都議会総務委員会傍聴記 2

5/6都議会総務委員会。 

報告事項(説明・質疑)
(1)「東京都青少年の健全な育成に関する条例の一部を改正する条例(案)」の都民などに対する説明について

青少年・治安対策本部
http://www.gikai.metro.tokyo.jp/schedule/general_affairs.html

今回は前回からこれまでの周知活動についての質疑。
共産古館理事から吉田理事へ交代の手続きのあと開会。
今回もあくまで不健全図書、インターネット(ケータイ)フィルタリング、ジュニアアイドル誌規制の3本柱についての議題です。ここでは不健全図書(いわゆる非実在青少年)についてのみピックアップしています。
[]内は私の感想・補足。

民主山口拓理事の質疑

山口:昭和39年制定、平成16改正以降漫画業界はどのように取り組んできたか
浅川:昭和39年の制定時、販売業者の自主規制で青少年に販売しないよう取り組んだ。平成16年の改正で、書店の自主規制と都の立ち入り調査が徹底されていなかったため、出版社に対し表示と自主規制を求めた
山口:今は現行条例で対応できない、青少年の健全な育成ができない状況が発生しているのか
浅川:従来の不健全指定基準「性的感情を著しく刺激する」では単に全裸や性交シーンがある程度では該当せず、性器描写の明確さや擬音、体液の描写の多さなどに依っている。この基準だと、子どもとの悪質な性交描写があるものは該当しない。[なんで?(揶揄でなく文字通りちょっと意味が分からなかった)]このため現状、子どもへの強姦が、楽しいこと、許されることのように描く漫画が青少年の手に取れる場所で売られている。このような図書は、読んだ児童の責任判断能力をゆがめる恐れがあり、新たに指定基準に追加したい。青少年に販売しないための仕組みについては変更はない。

山口:都が説明を行った出版倫理協議会は、第28期青少年問題協議会[?]においても、意見聴取が行われたとあるが、当時どのような意見が?
浅川:自主規制コードと都の条例を遵守する。不健全図書の冊数減に成果ありと。性表現にはある程度の規制があるのは仕方がないと。包括指定でなく個別指定である事も評価いただいている。悪質な本は出版倫理協議会に参加していない出版社が発行しているとも。
山口:その後は?懸念する意見はなかったのか?
浅川:漫画の中にも文学的なものもあり、ストーリーの流れの中で性を描いているものもある。青少年の性衝動は成長過程で必要なもので、封じ込めるべきではないという指摘。都からは、裸が描かれているから即規制するわけではないこと、低年齢向けの漫画にも性描写が増えている事実があることを回答。出版社側の自浄作用を生かし、規制を最小限にとの意見。都からは、これまで通り自主規制の努力を尊重すると回答。

提供データ
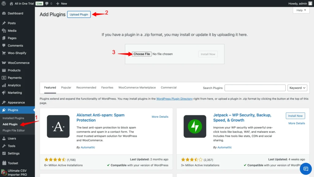
Task: Click inside the Search Plugins field
Action: (x=255, y=87)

必要な作業
上の都議会総務委員会傍聴記から、「山口:昭和39年制定、平成16改正以降漫画業界はどのように取り組んできたか」で始まり「い出版社が発行しているとも。」で終わる部分を一字一句変えずに書き写してください。

演習結果
山口:昭和39年制定、平成16改正以降漫画業界はどのように取り組んできたか
浅川:昭和39年の制定時、販売業者の自主規制で青少年に販売しないよう取り組んだ。平成16年の改正で、書店の自主規制と都の立ち入り調査が徹底されていなかったため、出版社に対し表示と自主規制を求めた
山口:今は現行条例で対応できない、青少年の健全な育成ができない状況が発生しているのか
浅川:従来の不健全指定基準「性的感情を著しく刺激する」では単に全裸や性交シーンがある程度では該当せず、性器描写の明確さや擬音、体液の描写の多さなどに依っている。この基準だと、子どもとの悪質な性交描写があるものは該当しない。[なんで?(揶揄でなく文字通りちょっと意味が分からなかった)]このため現状、子どもへの強姦が、楽しいこと、許されることのように描く漫画が青少年の手に取れる場所で売られている。このような図書は、読んだ児童の責任判断能力をゆがめる恐れがあり、新たに指定基準に追加したい。青少年に販売しないための仕組みについては変更はない。

山口:都が説明を行った出版倫理協議会は、第28期青少年問題協議会[?]においても、意見聴取が行われたとあるが、当時どのような意見が?
浅川:自主規制コードと都の条例を遵守する。不健全図書の冊数減に成果ありと。性表現にはある程度の規制があるのは仕方がないと。包括指定でなく個別指定である事も評価いただいている。悪質な本は出版倫理協議会に参加していない出版社が発行しているとも。